Pour deux molécules \(\textrm A\) et \(\textrm B\) différentes de diamètres respectifs \(d_\textrm A\) et \(d_\textrm B\) et de masses \(m_\textrm A\) et \(m_\textrm B\), le facteur [Fréquence des collisions] (noté \(Z_\textrm{AB}\)) est lui même proportionnel à \(\mathbf{Z_\textrm{AB}=\sigma.\Big(\frac{8.k.T}{\pi.\mu}\Big)^{\frac12}.\textrm N^2.C_\textrm A.C_\textrm B}\) avec
\(\sigma\) la section de choc qui se calcule par \(\sigma = \pi.d^2\) avec \(d = \frac{1}{2} (d_\textrm A + d_\textrm B)\) ,
\(\mu\) la masse réduite qui se calcule par \(\mu=\frac{m_\textrm A.m_\textrm B}{m_\textrm A+m_\textrm B}\) ,
et \(\textrm N\) est la constante d'Avogadro.

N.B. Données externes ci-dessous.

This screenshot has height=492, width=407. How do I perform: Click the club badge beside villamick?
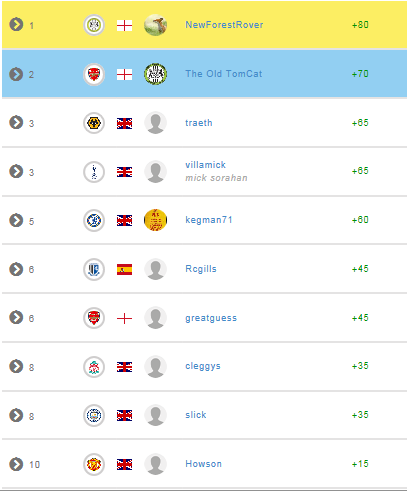tap(94, 172)
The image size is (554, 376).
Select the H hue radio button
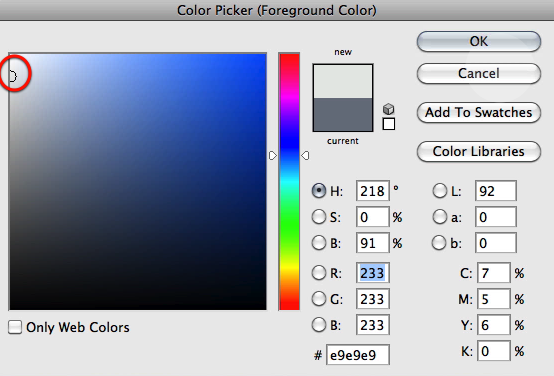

Le facteur [Proportion de molécules ayant une énergie suffisante] est proportionnel à \(\exp(\frac{-E_a}{R.T})\)
On obtient :
\(\mathbf{\textrm v=\sigma.\Big(\frac{8.k.T}{\pi.\mu}\Big)^{\frac12}.\exp(\frac{-E_a}{R.T}).C_\textrm A.C_\textrm B}\)
En comparant cette relation avec celle de la loi de vitesse du second ordre \(\textrm v = k.C_\textrm A.C_\textrm B\), on en déduit que, dans le cadre de cette théorie, le coefficient de vitesse \(k\) prend la forme :
\(\mathbf{k=\sigma.\Big(\frac{8.k.T}{\pi.\mu}\Big)^{\frac12}.\exp(\frac{-E_a}{R.T})}\)
En première approximation, cette relation est compatible avec l'équation empirique d'Arrhenius \(\mathbf{k=A.\exp(\frac{-E_a}{R.T})}\) sous réserve que le facteur exponentiel l'emporte sur la variation en \(\sqrt T\) qui interviendrait dans le facteur pré-exponentiel \(A\).
Remarque : Approximation
A partir de la relation \(\mathbf{k=\sigma.\Big(\frac{8.k.T}{\pi.\mu}\Big)^{\frac12}.\exp(\frac{-E_a}{R.T})}\)
et en passant au logarithme et en dérivant,
il vient : \(\mathbf{RT^2.\frac{\textrm d\ln k}{\textrm dT}=\frac{1}{2}.R.T+E_a}\).
Or, en pratique pour la plupart des réactions, on a \(E_a >>\frac{1}{2}.R.T\)
si bien que l'on peut négliger dans l'équation \(\frac{1}{2}.R.T\) devant \(E_a\),
ce qui revient à justifier l'équation d'Arhénius
\(\mathbf{k=A.\exp(\frac{-E_a}{R.T})}\).